Resiliência x Paciência
Sexta, 23 de Dezembro de 2016

Eu costumo dizer que o sacrifício é temporário, mas a recompensa é para sempre!

Quando estamos muito próximos daquilo que identificamos como sucesso, não é raro pararmos por falta de resiliência.

As empresas, através de suas lideranças, devem erguer suas muralhas energéticas para que estas se tornem fortes, suportem o assédio dos concorrentes e os fatores que geram as adversidades em seu ramo de atuação. Terão também de manter equilíbrio suficiente para lidar com a carga tributária do país e a complicada arte de entender cada um dos liderados conforme seus valores, crenças, vicissitudes e expectativas de carreira.

Na vida em família, algumas pessoas confundem resiliência com paciência e esta involuntária confusão pode ser a causa do rompimento entre casais ou do enorme precipício nas relações entre pais e filhos.

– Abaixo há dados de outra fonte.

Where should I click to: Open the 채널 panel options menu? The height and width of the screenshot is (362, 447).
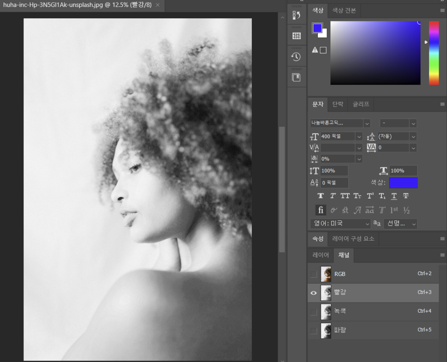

A paciência é imprescindível no exercício de suportar o comportamento e as escolhas de outras pessoas, mas insuficiente para gerar equilíbrio quando o assunto é paciência de nós para nós mesmos. Também é muito bom sermos pacientes nas situações onde já demos o melhor de nós e haveremos de esperar, querendo ou não, que as coisas se encarreguem sozinhas a partir dali.

A resiliência é uma qualidade diferente, ligada à força e à capacidade humana de cair e se reerguer quantas vezes forem necessárias, sem sucumbir ao desânimo, à frustração e à tentadora vontade de desistir.

– “Tenha paciência, não deu certo desta vez!” –. Errado, esta tentativa de ajudar só vai afundar a pessoa de vez na tristeza.

– “Tenha resiliência e entenda que vai dar certo na próxima vez” –. Correto, desta forma a pessoa entende que é importante “transformar-se em barra de ferro, que não enverga”.
Como diz Agato (2016), a humanidade está atrasada no mínimo um milênio. Falta respeito cultural, ecológico, social, filosófico e religioso, simplesmente porque houve resiliência em sobra e atitudes em falta.

“– Quantas vezes eu tentei falar que no mundo não há mais lugar pra quem toma decisões na vida sem pensar…”-, Gal Costa disse isso na canção composta pelo rei Roberto Carlos em 1969. Repare que Roberto teve resiliência de sobra para entender que esta canção, em particular, fez mais sucesso com a Gal e as palavras cabem como uma luva nesta linha de raciocínio.

O momento é de reflexão e ainda o será nas próximas décadas comandadas pelas gerações A e B, que terão de se preocupar com o seguinte:

A luta maior será para quebrar as crenças e os dogmas de que as pessoas têm “pouco tempo” para investir em si mesmas, mostrando-lhes que o dia tem 24 horas para todo o planeta? Ou a luta maior será para demonstrar o alto preço que pagarão para serem felizes, de acordo com o mais amplo conceito da plenitude?

Se você usa a resiliência como sentimento primordial para crescer e evoluir, mas permite que a arrogância sobrepuja esta tão importante qualidade, de pouco adiantou tê-la consigo.

Nós devemos mudar para o mundo, antes mesmo que ele se apresente transformado para nós, segundo o que acreditamos. A única diferença é que o mundo não nos culpa por nossa inércia, mas nós o culpamos por sua aceleração constante.